IL CARBONE E IL TERRITORIO – Va detto che quella del carbone a Civitavecchia è una storia tormentata. La riconversione della centrale, avviata all’inizio degli anni 2000, è stata imposta definitivamente nel 2007 dal Governo Prodi e dall’allora ministro allo Sviluppo Economico, Pierluigi Bersani, fra le proteste dei cittadini e del movimenti No Coke: fu una delle prime battaglie di Beppe Grillo ai tempi del blog e dei meet-up. Nel 2008, l’allora sindaco di Civitavecchia, Gianni Moscherini, firmò con Enel un protocollo d’intesa in cui la società elettrica si impegnava a garantire finanziamenti e ricadute occupazionali sul territorio.

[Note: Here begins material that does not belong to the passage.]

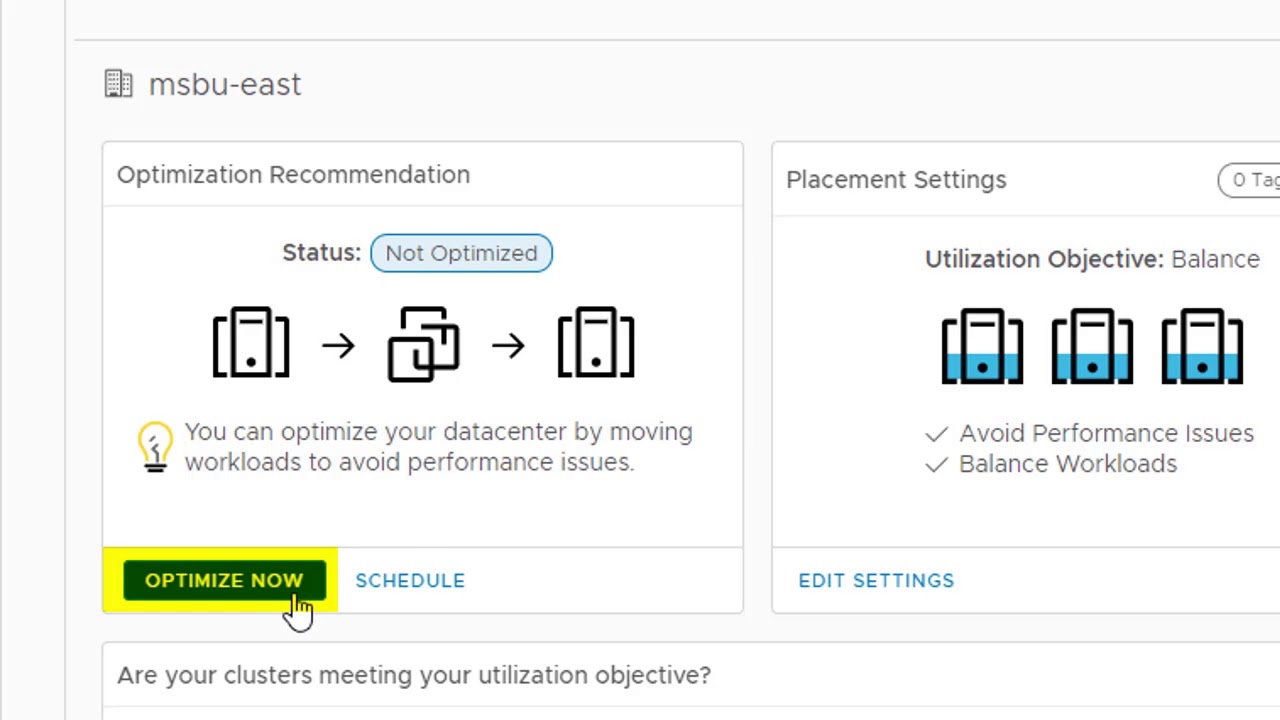Click checkmark next to Balance Workloads
Viewport: 1280px width, 720px height.
point(936,465)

Nell’ambito di quella politica, c’era anche la garanzia di lavoro per le maestranze locali. “È dalla fine dell’800 – ricorda Enrico Luciani, presidente della Compagnia Portuale di Civitavecchia – che i portuali civitavecchiesi lavorano al servizio non della città o del territorio, ma del Paese. Abbiamo lottato contro la centrale a carbone, abbiamo perso e ora le nostre famiglie rischiano anche di perdere il lavoro. E questo non va bene”.

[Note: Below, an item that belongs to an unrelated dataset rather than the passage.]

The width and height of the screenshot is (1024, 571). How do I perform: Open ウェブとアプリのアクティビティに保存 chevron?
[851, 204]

LO SCIOPERO – Si prevedono giorni caldi, dunque. I camalli civitavecchiesi potrebbero ricevere la solidarietà, come accaduto in passato, dei loro colleghi livornesi, genovesi e napoletani. L’Autorità Portuale, guidata da Francesco Maria Di Majo, sta cercando di recitare un ruolo di mediazione ed entro la giornata di giovedì dovrebbe convocare un incontro fra le parti, mentre l’Enel Produzione, contattata da ilfattoquotidiano.it, si è trincerata “per il momento” dietro il più classico dei “no comment”. Il rischio che il porto si fermi, però, è altissimo. “La situazione è molto delicata”, ammette Alessandro Borgioni, segretario sindacale Filt Cgil per l’area di Roma Nord Civitavecchia, che ha firmato la proclamazione di sciopero dai servizi in favore della centrale Enel. “Che possa esserci il rischio di estendere la protesta a tutto il porto? Dobbiamo rimanere nell’ambito della legge, ma ovviamente i lavoratori sono molto arrabbiati”, commenta Borgioni. I portuali di Civitavecchia hanno fama di non essere clienti facili per quelli che, da quelle parti, chiamano ancora “i padroni”.